● **AIM OF THE EXERCISE**:
Reproduce the records below in full, switching "help icon" to "info icon" wherever it occurs and leaving everything else unchanged.

● **DATA IN THIS EXERCISE**:
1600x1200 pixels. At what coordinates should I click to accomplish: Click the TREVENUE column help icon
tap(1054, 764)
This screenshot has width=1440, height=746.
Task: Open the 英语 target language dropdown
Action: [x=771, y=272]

● **TASK RESPONSE**:
1600x1200 pixels. At what coordinates should I click to accomplish: Click the TREVENUE column info icon
tap(1054, 764)
This screenshot has width=1440, height=746.
Task: Open the 英语 target language dropdown
Action: [x=771, y=272]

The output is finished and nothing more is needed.